Required work
For this exercise, output the line containing "Jump to the third step circle" and every line after it through the end of the records, exactly, and no other line.

(Stored data entries)
= Beginning of Section =

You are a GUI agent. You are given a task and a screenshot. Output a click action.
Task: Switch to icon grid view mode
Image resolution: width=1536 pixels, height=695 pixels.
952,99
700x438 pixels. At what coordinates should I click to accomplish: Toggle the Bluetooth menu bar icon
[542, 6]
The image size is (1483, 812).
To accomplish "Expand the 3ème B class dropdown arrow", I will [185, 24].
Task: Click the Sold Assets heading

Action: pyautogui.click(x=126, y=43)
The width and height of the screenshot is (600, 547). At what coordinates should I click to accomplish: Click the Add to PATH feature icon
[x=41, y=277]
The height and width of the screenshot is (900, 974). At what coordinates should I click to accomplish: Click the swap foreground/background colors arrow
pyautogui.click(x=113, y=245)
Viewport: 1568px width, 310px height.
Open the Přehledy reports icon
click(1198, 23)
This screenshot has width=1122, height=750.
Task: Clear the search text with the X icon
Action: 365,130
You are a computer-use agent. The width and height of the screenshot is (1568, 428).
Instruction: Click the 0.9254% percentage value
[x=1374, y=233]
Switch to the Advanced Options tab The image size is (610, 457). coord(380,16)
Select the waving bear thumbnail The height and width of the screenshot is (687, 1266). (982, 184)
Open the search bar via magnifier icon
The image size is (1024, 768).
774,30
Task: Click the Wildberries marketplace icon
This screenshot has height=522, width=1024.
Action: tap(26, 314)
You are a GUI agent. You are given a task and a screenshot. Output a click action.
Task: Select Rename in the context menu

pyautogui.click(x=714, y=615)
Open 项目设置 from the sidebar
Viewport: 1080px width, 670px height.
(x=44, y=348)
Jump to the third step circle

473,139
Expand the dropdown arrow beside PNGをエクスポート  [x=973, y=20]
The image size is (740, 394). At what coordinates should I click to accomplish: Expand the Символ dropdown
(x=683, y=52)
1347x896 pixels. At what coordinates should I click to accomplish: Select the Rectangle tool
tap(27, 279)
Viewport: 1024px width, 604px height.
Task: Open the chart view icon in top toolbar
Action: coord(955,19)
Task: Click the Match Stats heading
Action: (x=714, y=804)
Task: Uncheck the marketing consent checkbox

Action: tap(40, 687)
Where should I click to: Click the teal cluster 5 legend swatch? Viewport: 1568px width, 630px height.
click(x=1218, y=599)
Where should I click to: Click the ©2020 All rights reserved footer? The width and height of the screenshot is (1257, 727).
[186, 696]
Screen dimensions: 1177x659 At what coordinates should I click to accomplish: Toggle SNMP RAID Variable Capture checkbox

= End of Section =

Task output
Jump to the third step circle

473,139
Expand the dropdown arrow beside PNGをエクスポート  [x=973, y=20]
The image size is (740, 394). At what coordinates should I click to accomplish: Expand the Символ dropdown
(x=683, y=52)
1347x896 pixels. At what coordinates should I click to accomplish: Select the Rectangle tool
tap(27, 279)
Viewport: 1024px width, 604px height.
Task: Open the chart view icon in top toolbar
Action: coord(955,19)
Task: Click the Match Stats heading
Action: (x=714, y=804)
Task: Uncheck the marketing consent checkbox

Action: tap(40, 687)
Where should I click to: Click the teal cluster 5 legend swatch? Viewport: 1568px width, 630px height.
click(x=1218, y=599)
Where should I click to: Click the ©2020 All rights reserved footer? The width and height of the screenshot is (1257, 727).
[186, 696]
Screen dimensions: 1177x659 At what coordinates should I click to accomplish: Toggle SNMP RAID Variable Capture checkbox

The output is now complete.